▶ [WHAT THE TASK ASKS] Reproduce the entries below without any change, from the first line down to and including the line that contains "pos(23,311)".

▶ [RAW RECORDS]
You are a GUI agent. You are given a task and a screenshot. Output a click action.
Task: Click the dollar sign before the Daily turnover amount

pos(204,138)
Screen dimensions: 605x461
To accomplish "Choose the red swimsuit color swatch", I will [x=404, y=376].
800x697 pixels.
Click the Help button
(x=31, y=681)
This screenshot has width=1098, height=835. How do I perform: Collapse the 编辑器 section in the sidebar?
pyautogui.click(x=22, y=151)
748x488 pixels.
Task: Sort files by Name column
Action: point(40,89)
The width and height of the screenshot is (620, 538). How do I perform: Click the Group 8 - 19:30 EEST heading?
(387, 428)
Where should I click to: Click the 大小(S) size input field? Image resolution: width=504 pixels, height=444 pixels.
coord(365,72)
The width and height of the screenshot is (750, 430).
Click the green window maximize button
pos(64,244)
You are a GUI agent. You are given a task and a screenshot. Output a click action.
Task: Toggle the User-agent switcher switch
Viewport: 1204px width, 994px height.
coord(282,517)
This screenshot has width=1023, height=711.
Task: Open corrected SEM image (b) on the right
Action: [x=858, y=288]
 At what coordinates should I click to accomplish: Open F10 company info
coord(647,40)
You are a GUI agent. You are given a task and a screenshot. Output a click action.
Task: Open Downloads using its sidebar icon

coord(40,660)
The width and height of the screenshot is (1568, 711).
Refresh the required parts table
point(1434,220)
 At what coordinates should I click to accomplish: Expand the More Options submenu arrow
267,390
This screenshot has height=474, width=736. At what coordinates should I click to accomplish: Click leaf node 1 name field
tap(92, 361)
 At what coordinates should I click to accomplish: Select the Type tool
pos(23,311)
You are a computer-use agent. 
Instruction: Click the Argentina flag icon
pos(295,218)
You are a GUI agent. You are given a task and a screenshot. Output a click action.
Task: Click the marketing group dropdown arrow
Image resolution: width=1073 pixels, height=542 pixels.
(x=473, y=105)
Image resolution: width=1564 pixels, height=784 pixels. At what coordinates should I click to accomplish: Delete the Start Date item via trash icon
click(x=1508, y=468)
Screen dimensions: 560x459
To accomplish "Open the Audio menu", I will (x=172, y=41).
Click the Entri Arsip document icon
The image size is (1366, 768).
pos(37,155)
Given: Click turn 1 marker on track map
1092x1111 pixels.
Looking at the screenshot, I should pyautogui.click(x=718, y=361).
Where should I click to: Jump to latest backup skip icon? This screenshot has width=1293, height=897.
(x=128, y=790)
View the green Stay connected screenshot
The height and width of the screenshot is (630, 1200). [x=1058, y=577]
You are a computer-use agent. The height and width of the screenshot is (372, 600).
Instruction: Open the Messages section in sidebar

▶ [RESPONSE TO THIS TASK]
You are a GUI agent. You are given a task and a screenshot. Output a click action.
Task: Click the dollar sign before the Daily turnover amount

pos(204,138)
Screen dimensions: 605x461
To accomplish "Choose the red swimsuit color swatch", I will [x=404, y=376].
800x697 pixels.
Click the Help button
(x=31, y=681)
This screenshot has width=1098, height=835. How do I perform: Collapse the 编辑器 section in the sidebar?
pyautogui.click(x=22, y=151)
748x488 pixels.
Task: Sort files by Name column
Action: point(40,89)
The width and height of the screenshot is (620, 538). How do I perform: Click the Group 8 - 19:30 EEST heading?
(387, 428)
Where should I click to: Click the 大小(S) size input field? Image resolution: width=504 pixels, height=444 pixels.
coord(365,72)
The width and height of the screenshot is (750, 430).
Click the green window maximize button
pos(64,244)
You are a GUI agent. You are given a task and a screenshot. Output a click action.
Task: Toggle the User-agent switcher switch
Viewport: 1204px width, 994px height.
coord(282,517)
This screenshot has width=1023, height=711.
Task: Open corrected SEM image (b) on the right
Action: [x=858, y=288]
 At what coordinates should I click to accomplish: Open F10 company info
coord(647,40)
You are a GUI agent. You are given a task and a screenshot. Output a click action.
Task: Open Downloads using its sidebar icon

coord(40,660)
The width and height of the screenshot is (1568, 711).
Refresh the required parts table
point(1434,220)
 At what coordinates should I click to accomplish: Expand the More Options submenu arrow
267,390
This screenshot has height=474, width=736. At what coordinates should I click to accomplish: Click leaf node 1 name field
tap(92, 361)
 At what coordinates should I click to accomplish: Select the Type tool
pos(23,311)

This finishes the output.